I'm not sure myself exactly to what degree thumb-strength

helps in armwrestling. My pinch strength is mediocre at best,

and maybe even weak,  but I don't seem to have an

inordinate amount of trouble hooking or toprolling, at least as

far as I can tell (I don't know how much easier it would feel

to do these things with a stronger thumb). That's not to say

that the thumb doesn't do anything, only that I, given my

style and perspective, haven't detected it.  On the other

hand, I've heard the opinion of at least one top puller that

the thumb-strength is important in the toprolling game, and

I've seen another top puller suddenly loose his ability to

toproll effectively after injuring his thumb.  

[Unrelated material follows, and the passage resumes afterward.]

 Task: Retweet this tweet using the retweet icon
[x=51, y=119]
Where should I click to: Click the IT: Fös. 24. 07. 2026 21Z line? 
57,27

In my opinion, thumb-strength may not be quite as important

as thumb-dimensions. As others on this board have pointed

out, the thicker the base of your thumb is, the less your

opponent's fingers can encircle your hand, and the more

easily you can toproll him.  To this end I've started an

experiment to see if I can even marginally increase the

thickness of the base of my thumb through high-frequency

paper tearing. (Every day, or almost every day,  I'll tear up

the flyers that come in the mail into smaller and smaller

pieces, layering them after each tear until I can't tear

anymore. I try to keep going, one way or another, until some

of the pieces are postage-stamp size).